## Exercise aim
Note how many lines in these entries contain "agent", and reply with that number alone.

Stored items:
####################

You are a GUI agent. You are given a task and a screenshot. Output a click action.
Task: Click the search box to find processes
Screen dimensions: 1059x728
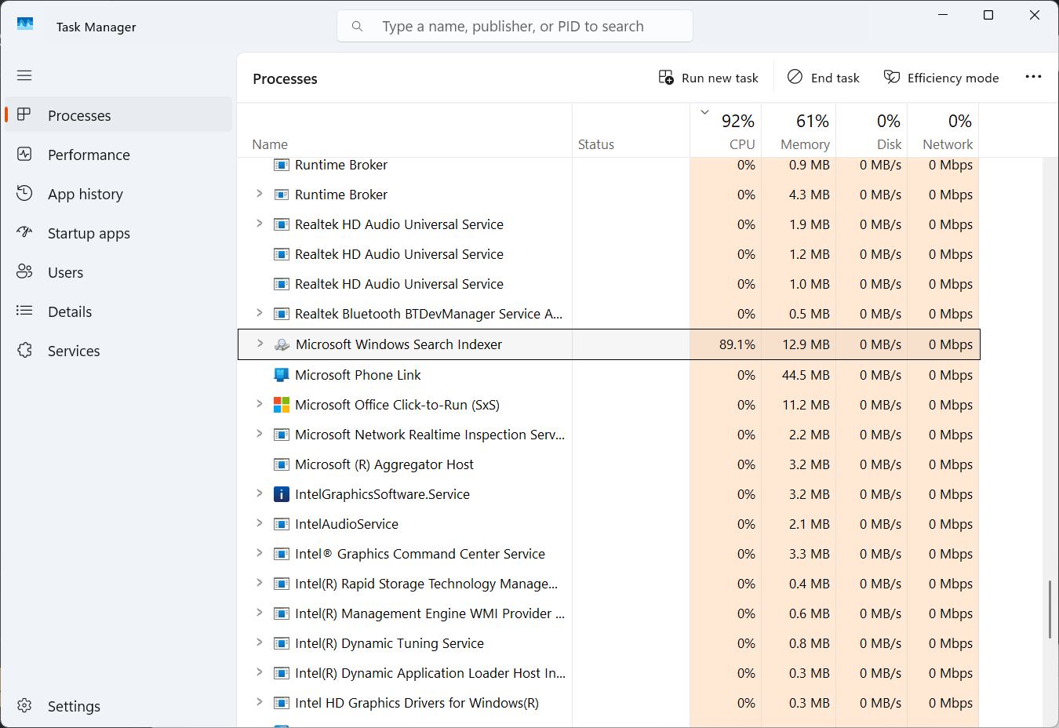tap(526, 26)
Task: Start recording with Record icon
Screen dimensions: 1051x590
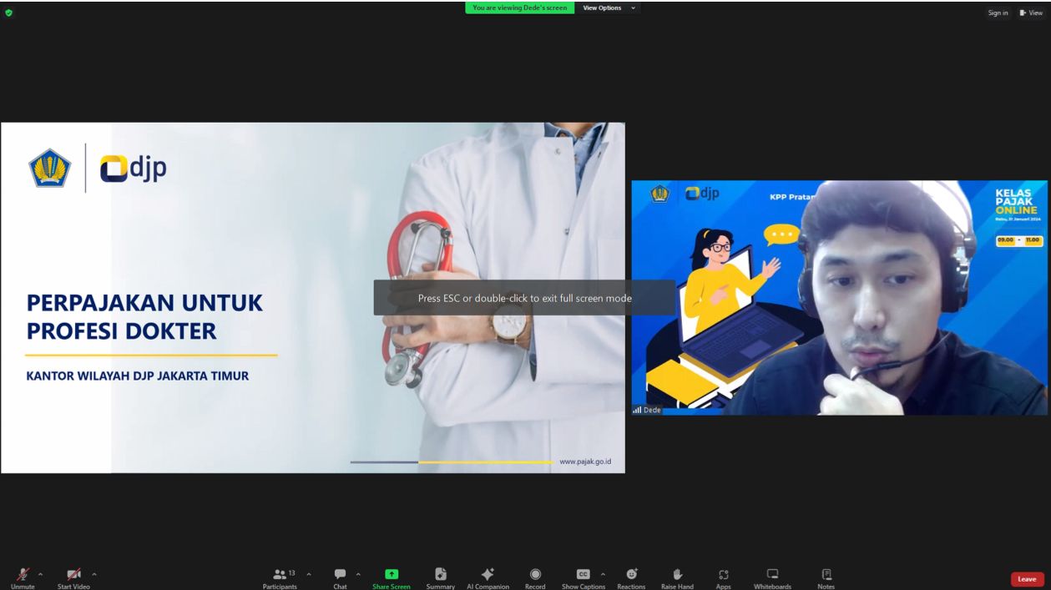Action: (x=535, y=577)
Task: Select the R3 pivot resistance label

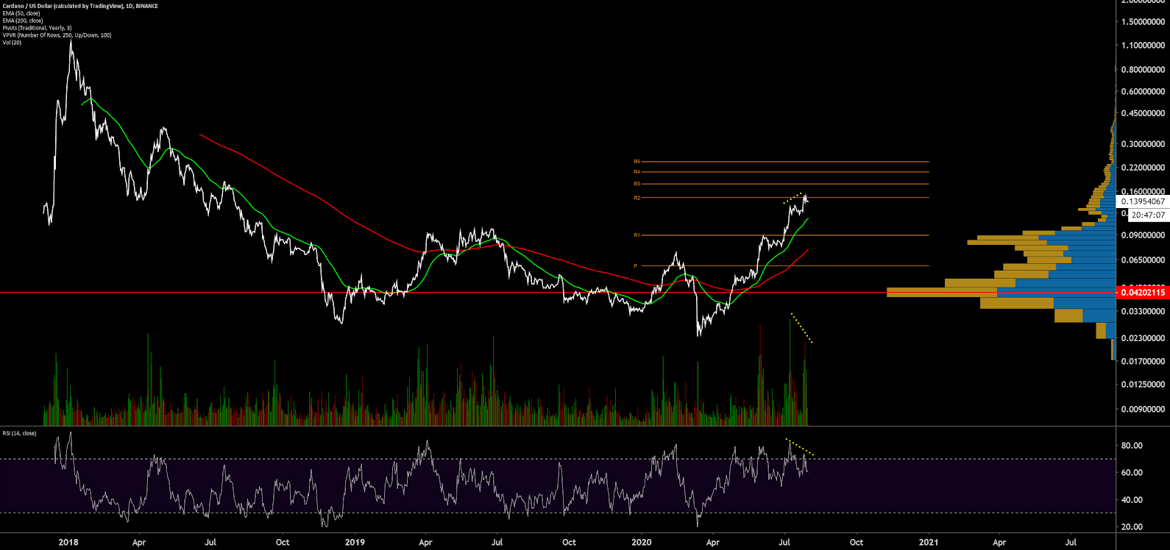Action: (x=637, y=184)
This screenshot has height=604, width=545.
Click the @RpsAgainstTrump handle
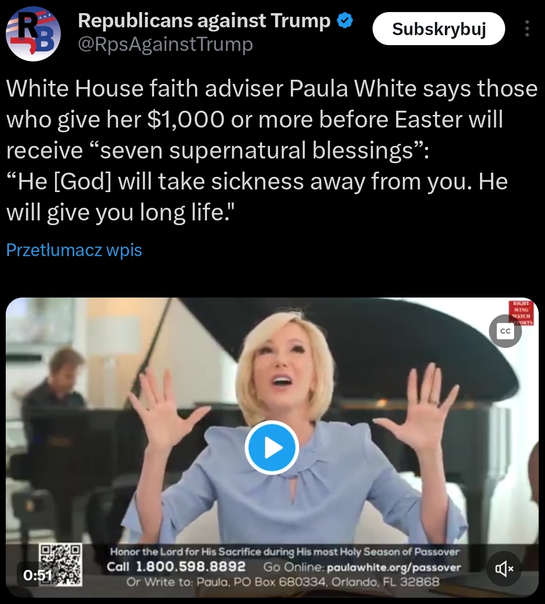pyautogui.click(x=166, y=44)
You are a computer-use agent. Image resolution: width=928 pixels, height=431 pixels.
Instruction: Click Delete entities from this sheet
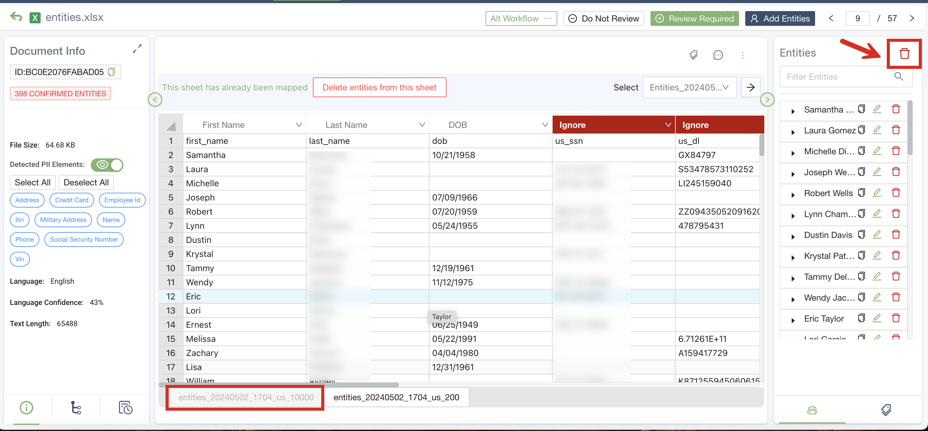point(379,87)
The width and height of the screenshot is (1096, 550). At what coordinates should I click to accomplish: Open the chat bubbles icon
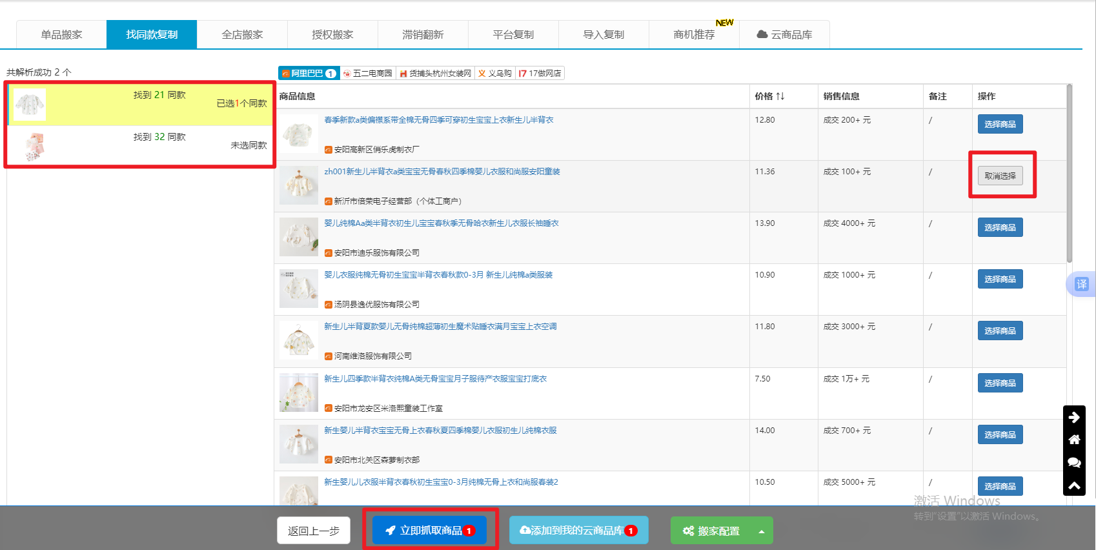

####################

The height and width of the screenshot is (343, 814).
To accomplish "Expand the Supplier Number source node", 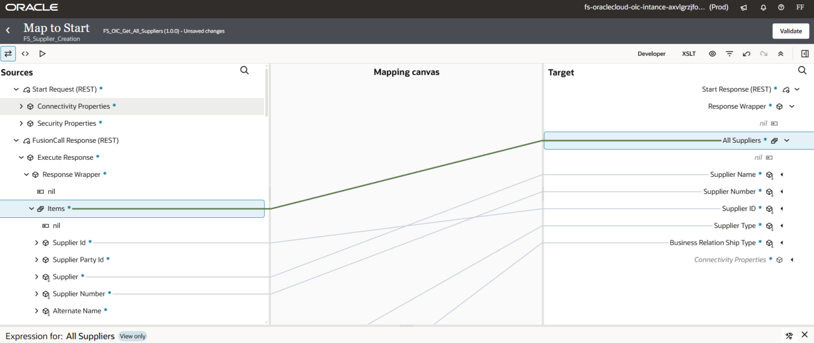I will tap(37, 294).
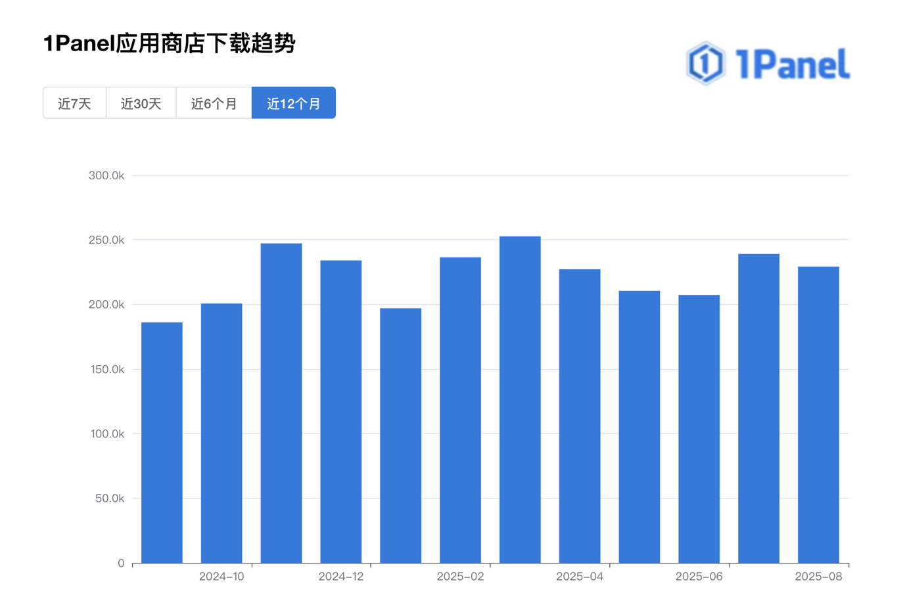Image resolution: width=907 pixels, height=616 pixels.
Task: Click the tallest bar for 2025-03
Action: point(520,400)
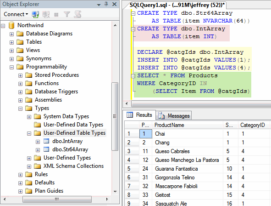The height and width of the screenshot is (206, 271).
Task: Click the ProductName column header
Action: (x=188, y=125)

####################

## Completed exercise
2